Bot management solutions: The most effective way to stop bad bot traffic is with a bot management solution that uses behavioral analysis to block malicious bots before they reach a website. Options include Cloudflare Bot Management, Datadome Bot Protection, Fastly Bot Management, and AWS WAF.
Rate limiting: A rate limiting (alternative) solution can detect and prevent bot traffic from a single IP address, though this still overlooks some malicious bot traffic.
CAPTCHA with bot detection: Deploying CAPTCHA challenges with bot detection mechanisms differentiates human users from bots. Options include Google reCAPTCHA and Datadome CAPTCHA.
Web Application Firewalls (WAFs): WAFs inspect incoming traffic and filter out suspicious requests. They block known bot IP addresses and patterns, reducing bot-related incidents. WAF functionality is available through CDN providers (Cloudflare WAF, Fastly WAF) or as an external module for web servers.
Traffic pattern monitoring: Regularly monitoring traffic patterns helps identify unusual spikes or suspicious activity. A Marfeel Operator can analyze a site’s traffic and identify suspicious network requests, providing a list of IP addresses to block with a WAF. This is a labor-intensive process and still only stops a portion of malicious bot traffic.

How can bot traffic be identified in analytics?
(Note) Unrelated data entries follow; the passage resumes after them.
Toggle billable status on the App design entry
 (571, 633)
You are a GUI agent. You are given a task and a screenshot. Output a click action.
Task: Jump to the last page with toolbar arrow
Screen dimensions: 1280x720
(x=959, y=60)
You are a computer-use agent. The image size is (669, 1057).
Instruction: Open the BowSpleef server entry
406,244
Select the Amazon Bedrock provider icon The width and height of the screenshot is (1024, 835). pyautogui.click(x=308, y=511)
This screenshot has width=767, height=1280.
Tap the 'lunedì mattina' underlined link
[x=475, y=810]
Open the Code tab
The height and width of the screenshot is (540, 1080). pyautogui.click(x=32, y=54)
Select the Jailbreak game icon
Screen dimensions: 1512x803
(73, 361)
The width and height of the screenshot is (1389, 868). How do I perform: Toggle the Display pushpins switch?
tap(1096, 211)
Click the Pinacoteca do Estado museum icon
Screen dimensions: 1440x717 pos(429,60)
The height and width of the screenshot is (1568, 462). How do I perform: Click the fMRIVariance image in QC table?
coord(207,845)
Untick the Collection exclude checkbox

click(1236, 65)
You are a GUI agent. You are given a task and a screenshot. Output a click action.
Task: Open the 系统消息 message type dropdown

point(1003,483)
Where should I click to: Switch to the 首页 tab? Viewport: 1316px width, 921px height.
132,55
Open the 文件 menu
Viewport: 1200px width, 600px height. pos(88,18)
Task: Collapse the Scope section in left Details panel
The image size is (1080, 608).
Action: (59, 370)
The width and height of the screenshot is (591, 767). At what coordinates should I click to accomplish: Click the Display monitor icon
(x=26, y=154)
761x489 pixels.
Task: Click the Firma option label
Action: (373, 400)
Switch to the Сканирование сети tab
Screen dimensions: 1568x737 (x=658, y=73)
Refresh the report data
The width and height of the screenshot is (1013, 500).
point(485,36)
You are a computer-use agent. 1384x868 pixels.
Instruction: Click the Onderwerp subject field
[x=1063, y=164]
Bot traffic shows distinctive analytics anomalies: sawtooth wave patterns from scheduled requests, sudden spikes from a single traffic source (especially Direct), unexpected traffic from regions unlikely to speak the site’s language, abnormally high pageviews, and unusually high or low session durations.

How does bot traffic hurt website analytics?

Unauthorized bot traffic distorts key metrics including page views, bounce rate, session duration, geolocation data, and conversions. This statistical noise makes it difficult to measure real site performance and undermines efforts like A/B testing and conversion rate optimization.

What are the best ways to stop bot traffic?

Effective strategies include configuring a robots.txt file, deploying a bot management solution (Cloudflare, Datadome, Fastly, or AWS WAF), applying rate limiting by IP address, implementing CAPTCHA with bot detection, using a Web Application Firewall, and monitoring traffic patterns to identify and block offending IPs.